Like most gardeners, whenever I’d see an earthworm, I’d get excited, thinking my soil must be really healthy. Most earthworms are non-native, brought here from somewhere else at one point. There are 6,000 species of worms worldwide, with three main types: flatworms, roundworms, and segmented worms. Earthworms have no eyes, but they sense light, mostly at their anterior sections. An earthworm will repel itself from light, becoming paralyzed if exposed too long, within an hour. Cold-blooded they breathe through their skin. If an earthworm‘s skin dries out, it dies. They eat their weight each day, and “process” soil, by burying subsoil closer to the surface to mix with the topsoil; their sticky slime secretions hold clusters of soil particles together, and contain nitrogen. Earthworms are both male and female; their eggs are deposited in “cocoons”, smaller than grains of rice. The clitellum, which is the band or “saddle” you see near the anterior section of the worm, makes the cocoons for the eggs. One acre of land can contain one million earthworms! Worms live an average of 1 – 2 years, up to eight years, and only grow so long depending on age and species.

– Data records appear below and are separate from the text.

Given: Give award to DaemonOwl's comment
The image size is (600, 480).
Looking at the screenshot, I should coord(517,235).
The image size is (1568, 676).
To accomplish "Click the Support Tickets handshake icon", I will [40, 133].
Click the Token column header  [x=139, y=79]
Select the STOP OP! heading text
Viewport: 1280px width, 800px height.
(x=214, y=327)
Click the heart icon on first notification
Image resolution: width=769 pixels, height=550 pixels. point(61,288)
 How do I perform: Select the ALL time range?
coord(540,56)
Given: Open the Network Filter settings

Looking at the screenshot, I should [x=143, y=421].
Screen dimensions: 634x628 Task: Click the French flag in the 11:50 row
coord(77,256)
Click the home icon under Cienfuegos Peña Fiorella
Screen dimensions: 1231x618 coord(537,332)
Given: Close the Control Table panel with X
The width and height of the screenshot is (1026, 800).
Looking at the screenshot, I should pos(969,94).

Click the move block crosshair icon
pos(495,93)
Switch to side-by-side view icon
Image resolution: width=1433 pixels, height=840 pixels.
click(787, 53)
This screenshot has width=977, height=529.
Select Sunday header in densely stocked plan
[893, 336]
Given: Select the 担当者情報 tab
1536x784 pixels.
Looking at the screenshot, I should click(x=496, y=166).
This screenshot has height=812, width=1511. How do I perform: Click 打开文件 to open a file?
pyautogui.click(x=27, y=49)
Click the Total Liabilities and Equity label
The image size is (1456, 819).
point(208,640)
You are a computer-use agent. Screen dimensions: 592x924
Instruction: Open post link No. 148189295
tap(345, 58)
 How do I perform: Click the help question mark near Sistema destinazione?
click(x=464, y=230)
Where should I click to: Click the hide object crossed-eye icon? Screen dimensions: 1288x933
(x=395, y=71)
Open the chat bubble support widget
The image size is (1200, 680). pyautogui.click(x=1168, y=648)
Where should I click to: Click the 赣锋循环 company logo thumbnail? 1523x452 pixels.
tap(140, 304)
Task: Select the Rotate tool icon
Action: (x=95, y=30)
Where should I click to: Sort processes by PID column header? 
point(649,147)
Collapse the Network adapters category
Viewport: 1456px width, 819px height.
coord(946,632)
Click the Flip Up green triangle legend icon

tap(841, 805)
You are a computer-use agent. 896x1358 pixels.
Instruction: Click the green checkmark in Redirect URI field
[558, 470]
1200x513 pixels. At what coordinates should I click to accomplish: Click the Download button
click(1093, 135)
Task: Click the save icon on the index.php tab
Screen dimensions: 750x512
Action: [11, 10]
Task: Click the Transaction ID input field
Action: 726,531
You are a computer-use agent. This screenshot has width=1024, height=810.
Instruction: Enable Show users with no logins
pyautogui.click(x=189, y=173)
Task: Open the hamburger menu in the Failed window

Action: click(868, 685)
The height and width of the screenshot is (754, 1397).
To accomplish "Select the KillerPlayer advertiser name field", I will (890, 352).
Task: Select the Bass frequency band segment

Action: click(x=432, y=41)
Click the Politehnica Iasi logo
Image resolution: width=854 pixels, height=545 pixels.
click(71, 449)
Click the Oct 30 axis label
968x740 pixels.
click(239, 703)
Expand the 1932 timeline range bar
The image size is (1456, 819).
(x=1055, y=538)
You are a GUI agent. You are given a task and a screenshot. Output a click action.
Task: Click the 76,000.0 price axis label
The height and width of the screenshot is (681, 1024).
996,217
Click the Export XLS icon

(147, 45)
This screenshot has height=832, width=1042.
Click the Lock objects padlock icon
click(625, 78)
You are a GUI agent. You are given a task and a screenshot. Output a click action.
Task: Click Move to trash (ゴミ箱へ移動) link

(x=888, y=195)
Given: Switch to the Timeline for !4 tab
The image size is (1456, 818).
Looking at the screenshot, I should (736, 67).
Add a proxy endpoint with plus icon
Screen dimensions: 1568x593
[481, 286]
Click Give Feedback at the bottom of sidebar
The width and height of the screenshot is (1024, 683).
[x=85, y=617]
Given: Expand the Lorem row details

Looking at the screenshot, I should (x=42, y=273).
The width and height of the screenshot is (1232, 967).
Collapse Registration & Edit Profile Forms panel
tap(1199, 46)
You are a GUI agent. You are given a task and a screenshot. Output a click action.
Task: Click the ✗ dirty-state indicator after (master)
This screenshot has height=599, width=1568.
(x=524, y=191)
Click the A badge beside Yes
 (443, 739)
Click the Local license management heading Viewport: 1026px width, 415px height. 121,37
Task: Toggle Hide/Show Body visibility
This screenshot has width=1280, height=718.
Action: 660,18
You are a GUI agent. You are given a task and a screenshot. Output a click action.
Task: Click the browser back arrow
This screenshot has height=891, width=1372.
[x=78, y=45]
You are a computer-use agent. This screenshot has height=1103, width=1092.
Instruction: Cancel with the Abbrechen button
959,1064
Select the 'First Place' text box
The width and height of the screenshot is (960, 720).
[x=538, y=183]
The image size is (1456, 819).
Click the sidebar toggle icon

Jumping Snake Worms, on the other hand are an invisible, negative invasive species of earthworm, introduced from Asia, probably through imported mulch, compost, and potted plants. A fast-maturing worm, they become adults within 60 days, with prolific reproduction. They are parthenogenetic, meaning eggs can hatch without being fertilized.
They really have no natural enemies, and populations vary year to year, with population explosions every few years. Birds don’t generally eat them, most likely due to the bad-tasting yellow secretion they have as a defense. I have seen wild robins toss them aside and my chickens, who will eat anything, will NOT touch them. For the songbirds that do eat them, it’s like eating “junk food”, not being nutrient enough as native caterpillars. Fish don’t like them, either.
Invading areas where earthworms haven’t been before, they’re a threat to forests, yards and gardens. They over-process the soil, churning it so fast and superficially on the surface, that they deplete the soil and plants around them of needed nutrients. There are 51 species of Jumping Snake Worm in the US. In my area of New England, we find three different but closely-related species, all usually found together (a strange trait), but the Amynthas agrestis is the most common here.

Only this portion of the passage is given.